Before PrEP, the question was “not if I will become HIV-positive, but when,” said Grissel Granados, project coordinator in the HIV Risk Reduction Program at Children’s Hospital Los Angeles, who is on the Presidential Advisory Committee on HIV/AIDS.
Granados drew a parallel between opposition to Truvada and opposition to the birth control pill, which some worried would lead to risky sexual behavior. Both, she said, are “one of the tools in our toolbox.”

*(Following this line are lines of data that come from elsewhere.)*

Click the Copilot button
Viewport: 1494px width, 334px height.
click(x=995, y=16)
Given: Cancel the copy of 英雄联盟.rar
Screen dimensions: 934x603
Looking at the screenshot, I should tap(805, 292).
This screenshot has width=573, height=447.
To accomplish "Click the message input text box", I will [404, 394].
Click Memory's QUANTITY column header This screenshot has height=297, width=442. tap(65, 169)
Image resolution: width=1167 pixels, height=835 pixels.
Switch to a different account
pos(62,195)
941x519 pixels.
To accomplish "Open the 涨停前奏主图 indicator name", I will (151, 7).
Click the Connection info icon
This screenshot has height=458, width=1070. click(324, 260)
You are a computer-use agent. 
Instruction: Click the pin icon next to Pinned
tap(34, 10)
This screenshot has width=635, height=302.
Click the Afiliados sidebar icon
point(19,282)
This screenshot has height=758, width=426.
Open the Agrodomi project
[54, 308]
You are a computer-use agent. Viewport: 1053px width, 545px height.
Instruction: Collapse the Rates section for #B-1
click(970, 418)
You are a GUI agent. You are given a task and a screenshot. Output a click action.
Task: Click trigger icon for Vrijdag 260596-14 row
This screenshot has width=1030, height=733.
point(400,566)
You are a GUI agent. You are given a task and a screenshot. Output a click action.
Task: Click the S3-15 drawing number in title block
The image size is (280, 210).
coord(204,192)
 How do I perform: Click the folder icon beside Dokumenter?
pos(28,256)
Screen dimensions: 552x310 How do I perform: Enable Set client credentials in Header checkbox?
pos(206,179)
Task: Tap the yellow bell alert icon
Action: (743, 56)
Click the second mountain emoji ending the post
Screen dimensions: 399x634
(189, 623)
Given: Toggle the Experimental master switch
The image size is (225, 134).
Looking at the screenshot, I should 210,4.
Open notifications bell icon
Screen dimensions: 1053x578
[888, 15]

She said she sees PrEP becoming a permanent part of the nation’s battle against HIV along with other kinds of counseling and testing. The use of the medicine acknowledges the fact that people don’t always wear condoms, she said, and offers another level of protection.
Dr. Scott Kim, medical director for HIV medicine at the AltaMed clinic system, agreed, saying the medicine is a way for patients to take their health into their own hands, and should help stem the number of new cases. Next week, AltaMed — a chain of clinics in Los Angeles and Orange counties — will launch a pilot program offering PrEP to high-risk patients.
“If you think about the history of preventing and treating HIV, this is one of the first major tools we’ve had to directly empower people at risk of HIV in a way that helps them reduce risk,” Kim said. “People in communities who are at greatest risk of HIV tend to be disempowered or disenfranchised.... Truvada is something they can take directly into their own hands.”